For Immediate Release: Jun 14, 2018
Contact: Kirsten Stade (202) 265-7337
EPA Promises Steps to Prevent Child-Lead Dust Exposure
Whistleblower Disclosure Forces Grudging Progress in Housing Renovation Program
Washington, DC — The U.S. Environmental Protection Agency has issued new national enforcement guidance designed to help prevent exposure of children and pregnant women to lead dust during repairs or renovations in older housing, a primary cause of childhood lead poisoning. The actions came in response to a whistleblower disclosure from a now-retired EPA employee represented by Public Employees for Environmental Responsibility (PEER).
While serving as a Lead Advisor at EPA’s Southeastern Regional Office in Atlanta, Elizabeth Wilde reported inadequate and improper agency inspections of older homes, day-care centers, and other child-occupied buildings. The agency often failed to identify which inspected units were child-occupied, allowed un-credentialed, poorly trained staff to conduct inspections, entered false inspection reports, and compromised enforcement by not collecting evidence or keeping files intact, among other problems.
PEER filed her disclosure with the Office of Special Counsel (OSC) on April 27, 2016. Nearly a year later, on April 5, 2017, the Special Counsel directed EPA to answer her charges within 60 days. After receiving extensions, EPA ultimately responded this past December. Under the federal whistleblower law, OSC invites Ms. Wilde to comment on the agency response. Her comments triggered an additional EPA response in February. These first two responses primarily dealt with EPA promising improvements in keeping inspector credentialing and training current and maintaining enforcement files.

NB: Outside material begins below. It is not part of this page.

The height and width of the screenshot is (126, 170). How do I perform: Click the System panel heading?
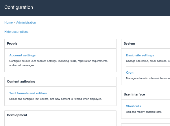129,43
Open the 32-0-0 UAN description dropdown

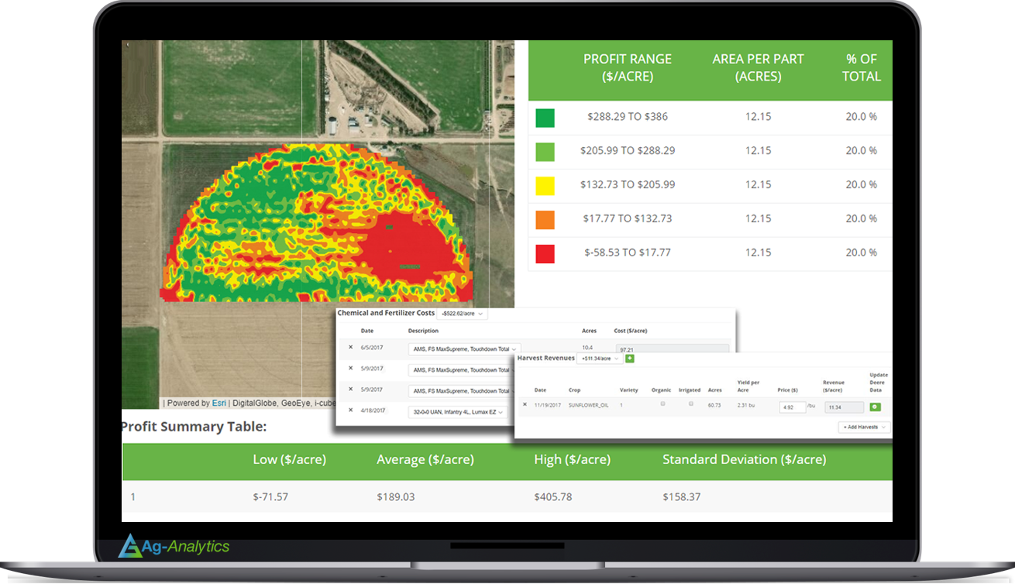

Ms. Wilde and PEER kept pressing EPA to accept an affirmative responsibility for ascertaining the presence of pregnant women and children. In a final response on March 19, 2018, EPA –
- Promised to “issue a national policy statement to all ten EPA regions” stressing the need to identify “occupants who are pregnant women or children under the age of 18” in older building undergoing repairs or renovations;
- Adopted a “documentation checklist for inspectors to assure proper documentation of attempts to check for evidence of the presence of pregnant women and children”; and
- Posted online guidance for inspectors on the topic.
“While I am pleased with these improvements, I am struck at EPA’s failure to hold anyone to account for the past deficiencies which put the very people we are trying to help at risk,” said Wilde, pointing out that no one was punished after she had reported to agency management that EPA staff had been throwing away enforcement files. “Without accountability what prevents these new protocols from also being ignored?”
In 2008, PEER successfully sued EPA to force the agency to adopt regulations for lead-safe repair and renovations in older buildings. The program aims at closing a major lead exposure pathway for an estimated 1.4 million U.S. children every year. Absent lead-safe techniques, lead particles fly into the air, permeating carpets, drapes, and other surfaces, and become an inhalation danger.
“EPA has still not fully embraced its duty to protect pregnant women and children from exposure to lead dust,” stated PEER Executive Director Jeff Ruch, noting that the latest EPA reforms say only that official attempts to “confirm occupancy is a helpful practice.” “EPA Administrator Scott Pruitt says he has ‘declared war’ on lead exposure but his agency is issuing voluntary guidance and checklists, suggesting he is on war footing for a pillow fight.”